= Daniel James Wolf =

American composer (born 1961)

Daniel James Wolf (born September 13, 1961) is an American composer.

== Studies ==
He was born in Upland, California. Wolf studied composition with Gordon Mumma, Alvin Lucier, and La Monte Young, as well as musical tunings with Erv Wilson and Douglas Leedy and ethnomusicology (M.A., Ph.D. 1990 Wesleyan University). Important contacts with Lou Harrison, John Cage, Walter Zimmermann. Managing Editor of the journal Xenharmonikon, 1985-89. Based in Europe from 1989, he is known as a member of the "Material" group of composers, along with Hauke Harder and others.

== Compositions ==
Wolf's compositions apply an experimental approach to musical materials, with a special interest in intonation, yet often display a surface that playfully - if accidentally - recalls historical music.
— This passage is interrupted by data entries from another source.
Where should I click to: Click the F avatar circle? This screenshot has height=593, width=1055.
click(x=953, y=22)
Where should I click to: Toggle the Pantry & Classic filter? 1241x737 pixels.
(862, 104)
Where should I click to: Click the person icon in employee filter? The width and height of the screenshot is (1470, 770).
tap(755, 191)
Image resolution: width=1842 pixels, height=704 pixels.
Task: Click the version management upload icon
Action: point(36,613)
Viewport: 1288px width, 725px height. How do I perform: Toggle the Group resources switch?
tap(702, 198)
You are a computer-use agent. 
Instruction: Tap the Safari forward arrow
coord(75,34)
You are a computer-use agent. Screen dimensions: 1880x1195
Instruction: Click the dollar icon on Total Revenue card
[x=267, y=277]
Works include The White Canoe, an opera seria for hand puppets to the libretto by Edward Gorey, six string quartets, Figure & Ground for string trio, Field Study for vn, tb, ban, gui, Decoherence for x orchestras of x players, Twoity fl,pf and A Beckett Gray Code for wind quintet. Much of his music is in just intonation, but his work with alternative tunings includes a collection of Etudes in all equal temperaments between 8 and 23 notes per octave.

Wolf identifies with the experimental music tradition—especially its American West Coast manifestation—spiritually, intellectually and personally. He jokingly calls his method "dysfunctional harmony" or "not yet tonal", with some reference to the "anarchic harmony" found in the late music of John Cage. Three distinct streams combine to form Wolf's work: sound installations, experimental concert works based on sound structures mostly free from historical associations, and experimental concert works based on reifying the tradition of European art music (or other world musics) and then performing operations on its internal principles.